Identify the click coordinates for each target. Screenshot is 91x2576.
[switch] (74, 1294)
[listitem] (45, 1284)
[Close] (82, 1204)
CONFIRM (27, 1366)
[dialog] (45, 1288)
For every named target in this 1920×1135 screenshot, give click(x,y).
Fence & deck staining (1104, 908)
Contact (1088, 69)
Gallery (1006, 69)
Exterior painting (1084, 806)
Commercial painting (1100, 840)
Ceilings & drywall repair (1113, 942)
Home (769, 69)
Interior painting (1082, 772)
__________________________________________________
To complete this exercise, set down every line above exactly once more.

Identify the click coordinates for each target. Screenshot is 91x2576.
[switch] (74, 1294)
[listitem] (45, 1284)
[Close] (82, 1204)
CONFIRM (27, 1366)
[dialog] (45, 1288)
For every named target in this 1920×1135 screenshot, give click(x,y).
Fence & deck staining (1104, 908)
Contact (1088, 69)
Gallery (1006, 69)
Exterior painting (1084, 806)
Commercial painting (1100, 840)
Ceilings & drywall repair (1113, 942)
Home (769, 69)
Interior painting (1082, 772)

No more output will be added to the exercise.